* TASK TO CARRY OUT
Repeat every record below exactly as it appears.

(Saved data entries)
-- Opening Marker --

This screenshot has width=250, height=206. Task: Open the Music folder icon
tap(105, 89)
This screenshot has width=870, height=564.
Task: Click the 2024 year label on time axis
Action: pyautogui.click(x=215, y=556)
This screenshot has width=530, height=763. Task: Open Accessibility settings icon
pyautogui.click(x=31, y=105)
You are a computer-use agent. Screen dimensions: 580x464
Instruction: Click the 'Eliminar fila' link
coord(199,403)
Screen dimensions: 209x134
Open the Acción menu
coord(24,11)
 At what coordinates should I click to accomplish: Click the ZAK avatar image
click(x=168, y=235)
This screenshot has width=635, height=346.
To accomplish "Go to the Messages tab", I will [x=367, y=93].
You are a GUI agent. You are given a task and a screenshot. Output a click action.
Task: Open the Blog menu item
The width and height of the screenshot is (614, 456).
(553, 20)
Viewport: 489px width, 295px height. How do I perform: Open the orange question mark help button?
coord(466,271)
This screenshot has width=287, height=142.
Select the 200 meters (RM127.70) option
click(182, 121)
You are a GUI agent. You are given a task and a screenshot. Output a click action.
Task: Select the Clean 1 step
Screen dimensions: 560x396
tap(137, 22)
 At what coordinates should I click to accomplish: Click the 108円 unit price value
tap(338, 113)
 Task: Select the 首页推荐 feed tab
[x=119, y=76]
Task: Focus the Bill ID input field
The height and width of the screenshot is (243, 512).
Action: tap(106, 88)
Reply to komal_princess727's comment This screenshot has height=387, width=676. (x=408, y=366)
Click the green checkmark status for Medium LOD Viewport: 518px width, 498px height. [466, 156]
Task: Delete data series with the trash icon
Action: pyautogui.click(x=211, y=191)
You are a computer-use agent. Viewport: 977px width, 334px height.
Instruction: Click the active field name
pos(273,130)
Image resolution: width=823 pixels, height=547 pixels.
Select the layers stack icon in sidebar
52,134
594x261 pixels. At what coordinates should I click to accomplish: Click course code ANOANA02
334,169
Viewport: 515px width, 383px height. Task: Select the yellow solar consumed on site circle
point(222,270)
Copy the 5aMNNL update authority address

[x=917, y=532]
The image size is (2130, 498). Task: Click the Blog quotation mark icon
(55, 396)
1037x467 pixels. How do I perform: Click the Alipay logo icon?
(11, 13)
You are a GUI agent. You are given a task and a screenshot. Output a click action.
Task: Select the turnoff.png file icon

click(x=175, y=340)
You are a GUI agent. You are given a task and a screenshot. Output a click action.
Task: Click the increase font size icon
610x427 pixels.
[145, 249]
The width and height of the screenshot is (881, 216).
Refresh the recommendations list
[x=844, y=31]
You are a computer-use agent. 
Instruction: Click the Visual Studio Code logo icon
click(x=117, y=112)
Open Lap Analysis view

-- Closing Marker --

* YOUR RESPONSE
This screenshot has width=250, height=206. Task: Open the Music folder icon
tap(105, 89)
This screenshot has width=870, height=564.
Task: Click the 2024 year label on time axis
Action: pyautogui.click(x=215, y=556)
This screenshot has width=530, height=763. Task: Open Accessibility settings icon
pyautogui.click(x=31, y=105)
You are a computer-use agent. Screen dimensions: 580x464
Instruction: Click the 'Eliminar fila' link
coord(199,403)
Screen dimensions: 209x134
Open the Acción menu
coord(24,11)
 At what coordinates should I click to accomplish: Click the ZAK avatar image
click(x=168, y=235)
This screenshot has width=635, height=346.
To accomplish "Go to the Messages tab", I will [x=367, y=93].
You are a GUI agent. You are given a task and a screenshot. Output a click action.
Task: Open the Blog menu item
The width and height of the screenshot is (614, 456).
(553, 20)
Viewport: 489px width, 295px height. How do I perform: Open the orange question mark help button?
coord(466,271)
This screenshot has width=287, height=142.
Select the 200 meters (RM127.70) option
click(182, 121)
You are a GUI agent. You are given a task and a screenshot. Output a click action.
Task: Select the Clean 1 step
Screen dimensions: 560x396
tap(137, 22)
 At what coordinates should I click to accomplish: Click the 108円 unit price value
tap(338, 113)
 Task: Select the 首页推荐 feed tab
[x=119, y=76]
Task: Focus the Bill ID input field
The height and width of the screenshot is (243, 512).
Action: tap(106, 88)
Reply to komal_princess727's comment This screenshot has height=387, width=676. (x=408, y=366)
Click the green checkmark status for Medium LOD Viewport: 518px width, 498px height. [466, 156]
Task: Delete data series with the trash icon
Action: pyautogui.click(x=211, y=191)
You are a computer-use agent. Viewport: 977px width, 334px height.
Instruction: Click the active field name
pos(273,130)
Image resolution: width=823 pixels, height=547 pixels.
Select the layers stack icon in sidebar
52,134
594x261 pixels. At what coordinates should I click to accomplish: Click course code ANOANA02
334,169
Viewport: 515px width, 383px height. Task: Select the yellow solar consumed on site circle
point(222,270)
Copy the 5aMNNL update authority address

[x=917, y=532]
The image size is (2130, 498). Task: Click the Blog quotation mark icon
(55, 396)
1037x467 pixels. How do I perform: Click the Alipay logo icon?
(11, 13)
You are a GUI agent. You are given a task and a screenshot. Output a click action.
Task: Select the turnoff.png file icon

click(x=175, y=340)
You are a GUI agent. You are given a task and a screenshot. Output a click action.
Task: Click the increase font size icon
610x427 pixels.
[145, 249]
The width and height of the screenshot is (881, 216).
Refresh the recommendations list
[x=844, y=31]
You are a computer-use agent. 
Instruction: Click the Visual Studio Code logo icon
click(x=117, y=112)
Open Lap Analysis view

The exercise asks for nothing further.